The first session of talks at the White House brought Kosovo and Serbia closer to signing a deal exclusively on economic issues, the leaders of both countries have stated.
Following the Thursday meeting hosted by the Trump administration at the White House, they said a deal may be reached tomorrow.
Serbian President Aleksandar Vučić said that minor things in the “Economic Normalization” document remain to be dealt with on Friday. He stressed that Kosovo’s recognition won’t be included in the deal.
“If we manage to push through a few more little things, I will be satisfied […] It will be possible to see the final document tomorrow, if there will be one,” he stated.
Prime Minister Avdullah Hoti of Kosovo said the talks focused on the economy. He added that a deal is expected to be signed tomorrow, on the second day of talks.

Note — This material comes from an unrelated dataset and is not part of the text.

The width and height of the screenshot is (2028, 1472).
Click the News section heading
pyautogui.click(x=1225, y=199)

You will see the deal tomorrow because that’s what we agreed on. Tomorrow you will see everything we have agreed. We have taken a big step towards concluding the final agreement,” he stated.
Hoti stressed that land swaps were not on the table today, and that his government’s objective in talks with Serbia is mutual recognition.

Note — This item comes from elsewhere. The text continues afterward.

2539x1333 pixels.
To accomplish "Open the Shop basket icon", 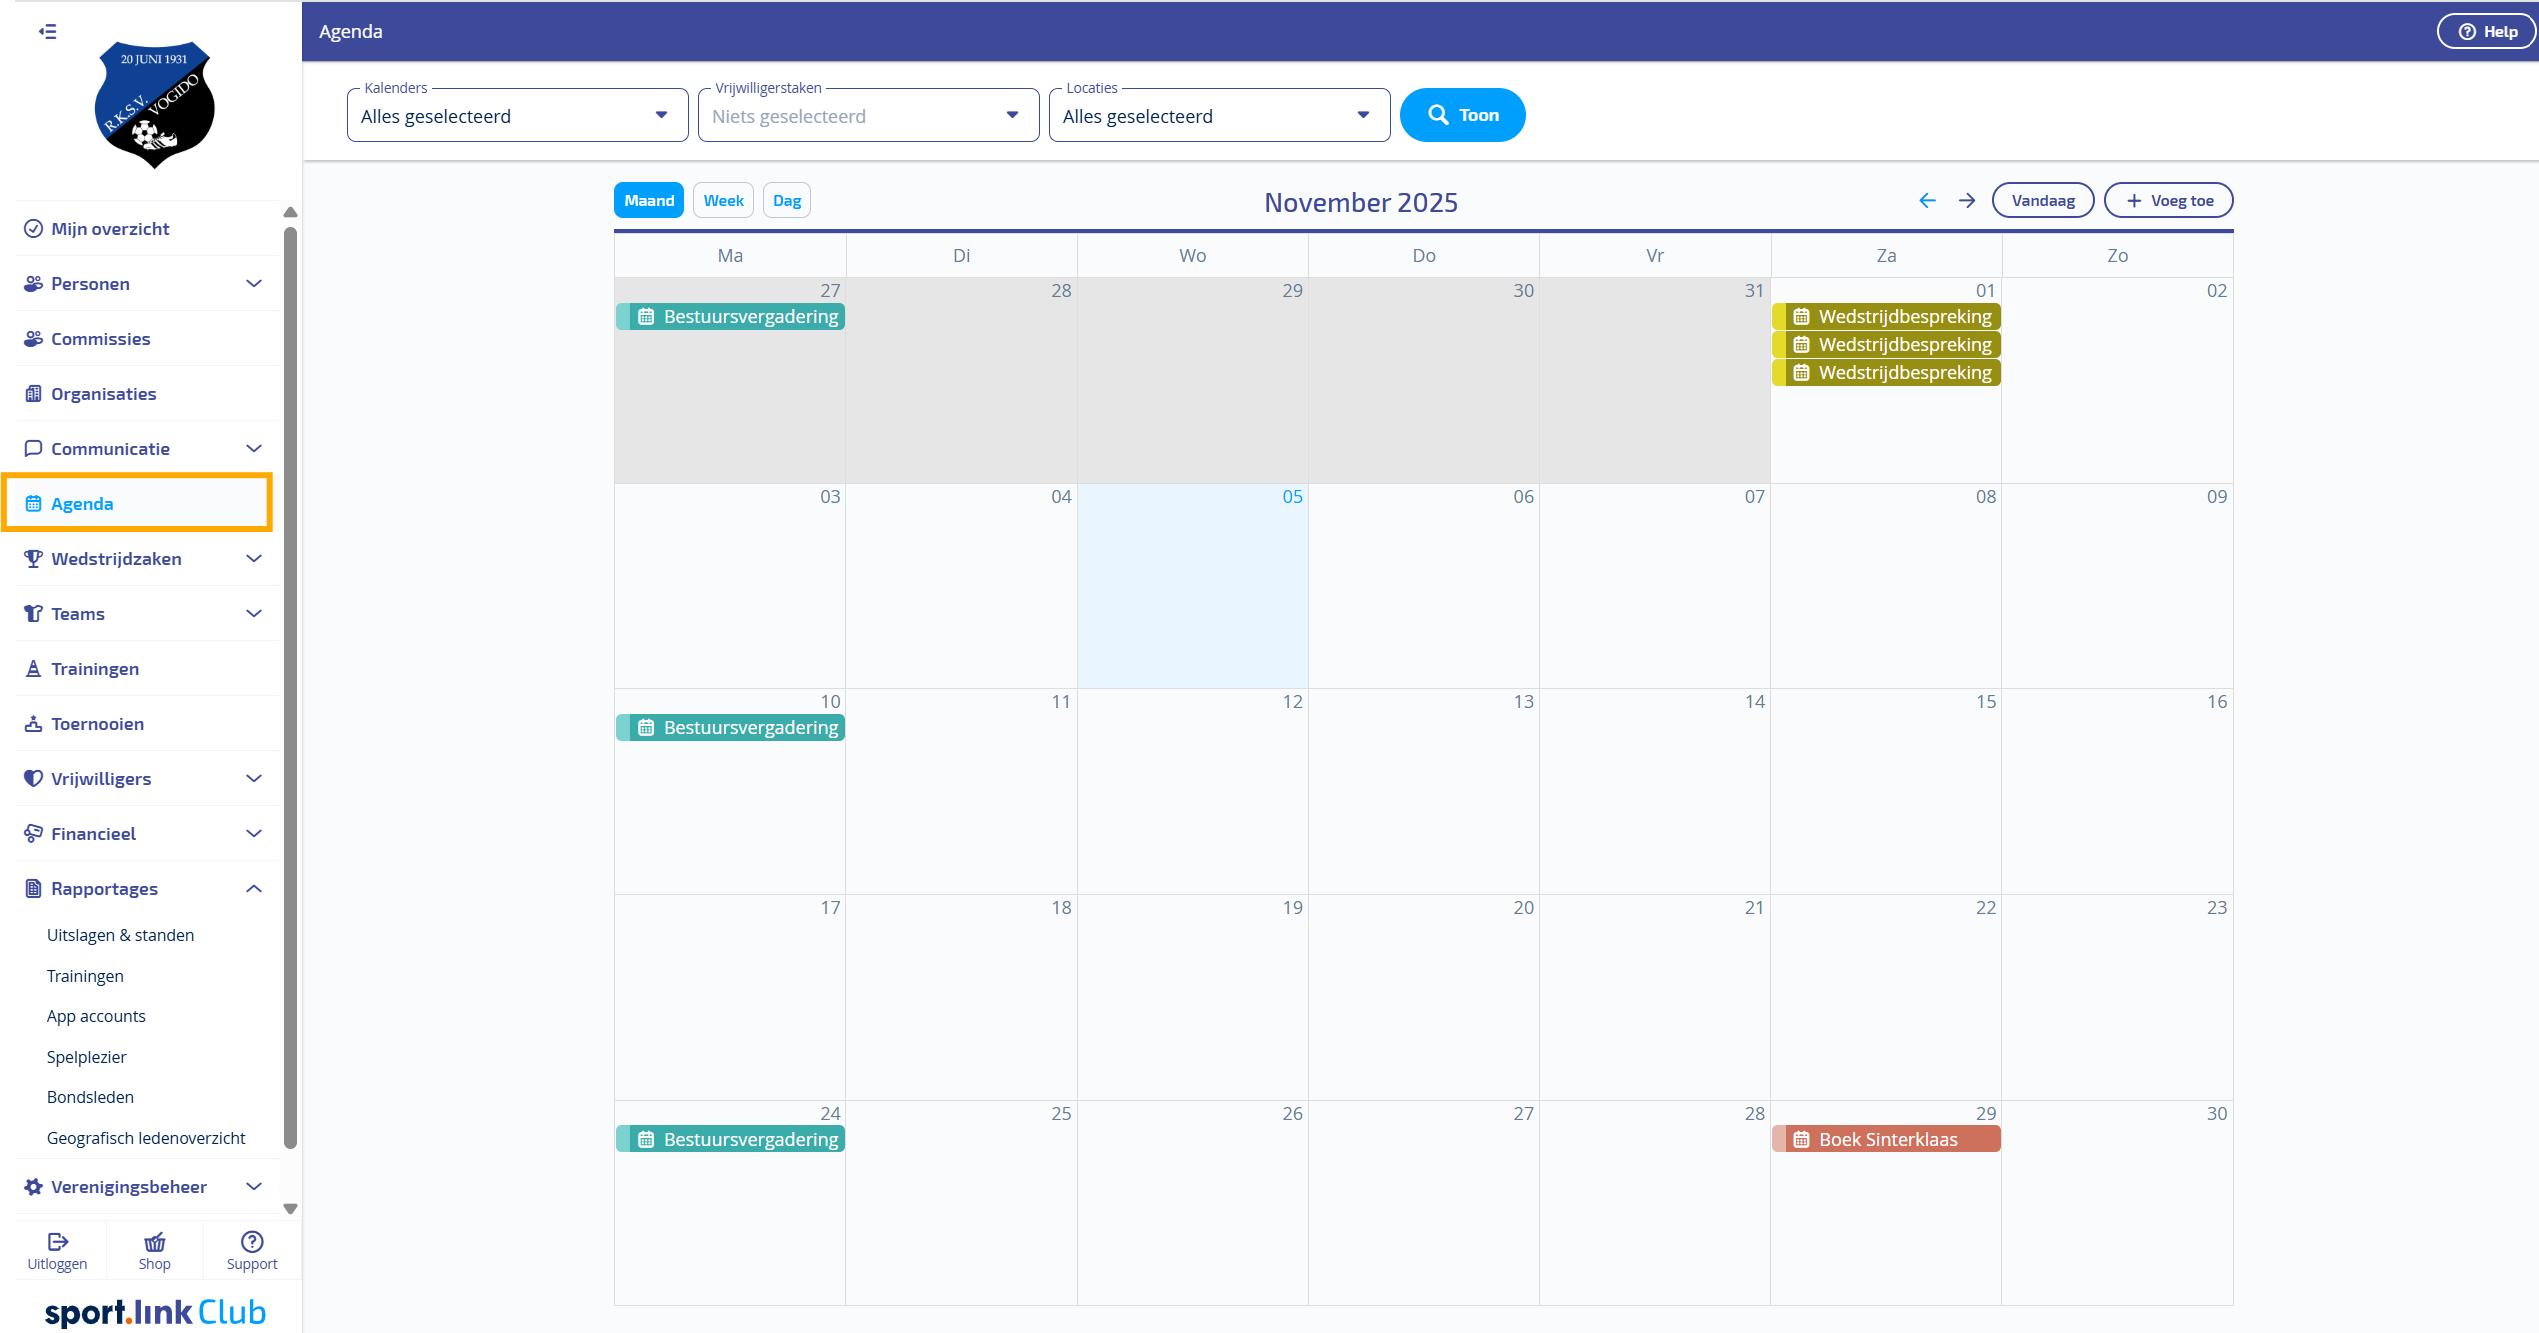I will 155,1242.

Meanwhile, Vučić told the media that he had faced great pressure today, to sign a deal that included recognition of Kosovo. However, he had refused “clearly and loudly”, after which the Trump administration had replaced the previous draft with one acceptable to Serbia. The president said he is still fighting to get a better deal for his country.
Grenell stated before talks today that they would focus exclusively on the economy. Later during the day, he also denied media reports that the Trump administration had presented Serbia with such document on recognition of Kosovo.
Vučić added that during today’s talks, Ivanka Trump spoke on a very important issue: women’s entrepreneurship in the Balkans.
Kosovo and Serbia have been negotiating to “normalize relations” since 2011. The dozens of agreements signed on a number of issues in the meantime have not been implemented.
Since the resumption of talks in July, following almost two years of stagnation, Kosovo leaders have been pushing unsuccessfully to have talks at political level instead of on technical issues, and include “mutual recognition” as a final objective, instead of “normalization of relations”.